Parsing structured file in Ruby

Question

I want to parse a large log file (about 500mb). If this isnt the right tool for the job please let me know.

I have a log file with its contents structured like this. Each section can have extra key value pairs:

requestID: saldksadk
time: 92389389
action: foobarr
----------------------
requestID: 2393029
time: 92389389
action: helloworld
source: email
----------------------
requestID: skjflkjasf3
time: 92389389
userAgent: mobile browser
----------------------
requestID: gdfgfdsdf
time: 92389389
action: randoms

I was wondering if there is an easy way to handle each section's data in the log. A section can span multiple lines, so I can't just split the string. For example, is there an easy way to do something like this:

for(section in log){
   // handle section contents
}

Don't downvote if you are not going to give a specific reason. Upvoting — StackOverflower
– StackOverflower, Commented Jun 7, 2013 at 2:45
First thing, don't try to load 500MB into memory at once, which is what you'd have to do to split the file. It's just not a scalable solution. — the Tin Man
– the Tin Man, Commented Jun 7, 2013 at 2:54
I never said I wanted to load it all into memory... That is why I posted here to look for advice. — thunderousNinja
– thunderousNinja, Commented Jun 7, 2013 at 2:57
Many of these solutions could be extended to stream data rather than collect it in memory all at once using yield, I believe. — icktoofay
– icktoofay, Commented Jun 7, 2013 at 3:37

ian · Accepted Answer · 2013-06-07 03:52:24Z

5

Using icktoofay's idea, and by using a custom record separator, I got this:

require 'yaml'

File.open("path/to/file") do |f|
  f.each_line("\n----------------------\n") do |line|
    puts YAML::load(line.sub(/\-{3,}/, "---")).inspect
  end
end

The output:

{"requestID"=>"saldksadk", "time"=>92389389, "action"=>"foobarr"}
{"requestID"=>2393029, "time"=>92389389, "action"=>"helloworld", "source"=>"email"}
{"requestID"=>"skjflkjasf3", "time"=>92389389, "userAgent"=>"mobile browser"}
{"requestID"=>"gdfgfdsdf", "time"=>92389389, "action"=>"randoms"}

edited Jun 7, 2013 at 3:52

answered Jun 7, 2013 at 3:29

ian

12.3k9 gold badges55 silver badges112 bronze badges

Sign up to request clarification or add additional context in comments.

5 Comments

the Tin Man Over a year ago

Instead of f = File.new "path/to/file" f.each_line("----------------------") ... use File.foreach('path/to/file', "----------------------") .... Ruby will automatically close the file after the block exits.

icktoofay Over a year ago

I think the argument to each_line should have a newline at the beginning and end; otherwise, it will split on dashes in the middle of the line.

ian Over a year ago

@icktoofay It won't if the hyphens are always the same number. If they were variable lengths though, you'd need to do a bit more work on the inside to clear up records of only hyphens, but that's not so bad, perhaps next if line.start_with? "-" or something like that.

icktoofay Over a year ago

@iain: I was referring to dashes inside of values, like userAgent: Mozilla----------------------Firefox

ian Over a year ago

@icktoofay Ah, I see. I tested it and it still works, so I've updated the answer with that.

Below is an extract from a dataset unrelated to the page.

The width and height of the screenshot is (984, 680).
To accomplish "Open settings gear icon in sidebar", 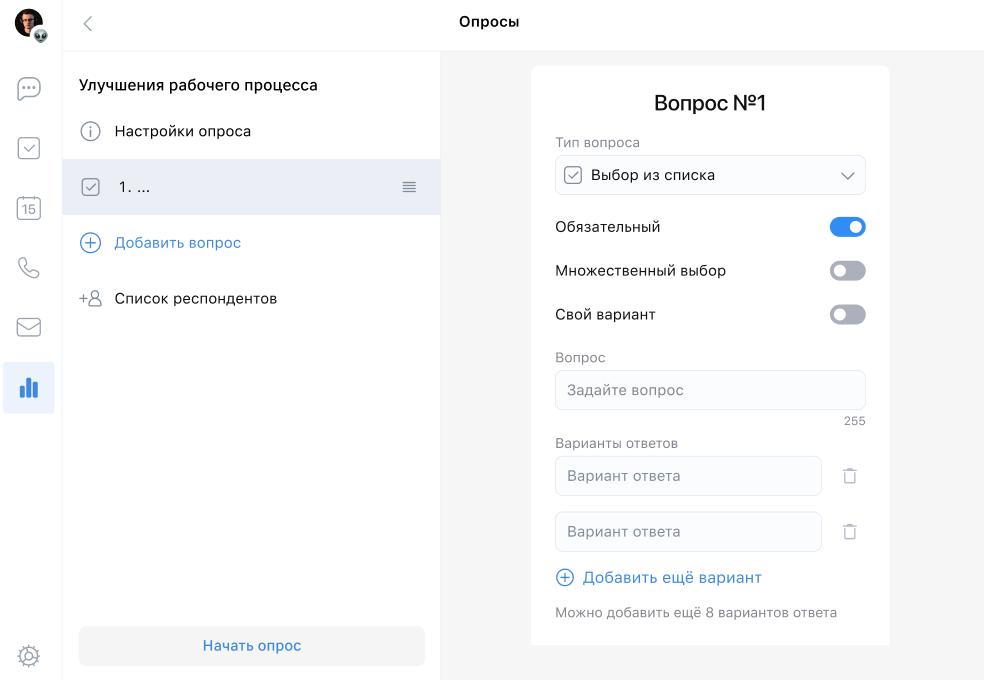I will (29, 656).
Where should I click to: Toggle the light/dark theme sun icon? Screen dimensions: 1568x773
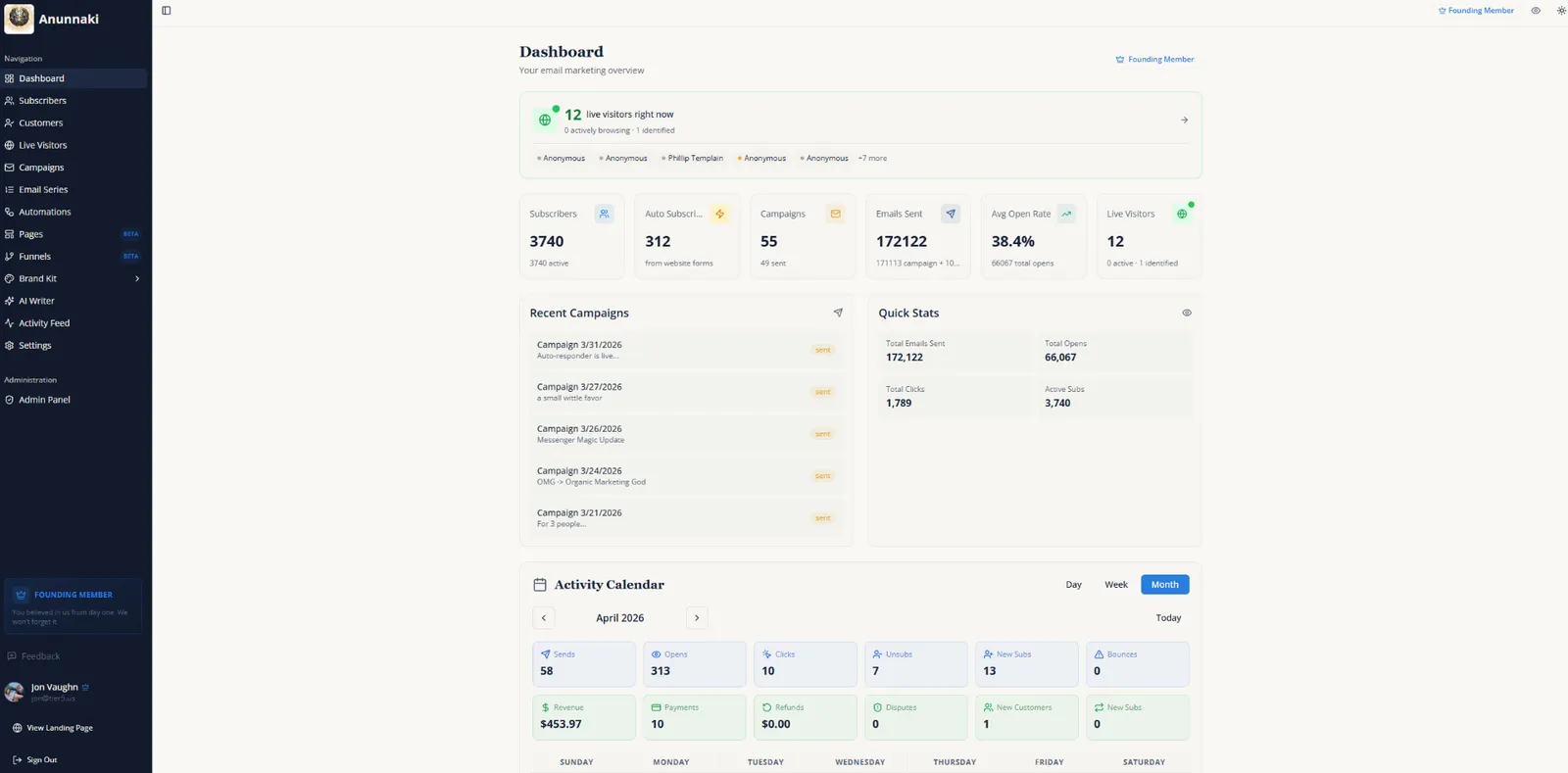(1561, 11)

icktoofay · Accepted Answer · 2013-06-07 02:54:28Z

4

That looks like YAML, although it is not exactly YAML. (YAML separates documents with exactly three dashes, no more.) You might try to mangle your document somehow such that lines consisting of only hyphens are collapsed into three hyphens so it is valid YAML. After that, you can feed it into a YAML parser.

edited Jun 7, 2013 at 2:54

answered Jun 7, 2013 at 2:44

icktoofay

130k23 gold badges261 silver badges239 bronze badges

4 Comments

lc2817 Over a year ago

is ---------------------- valid in yaml?

icktoofay Over a year ago

@lc2817: Yup; it separates documents. See the spec.

icktoofay Over a year ago

@lc2817: Actually, pardon me; it appears that three and only three dashes are allowed. I had incorrectly assumed that more than three dashes were allowed. You are right; it is incorrect YAML.

ian Over a year ago

@icktoofay Good idea, +1. I've used this for idea for my answer.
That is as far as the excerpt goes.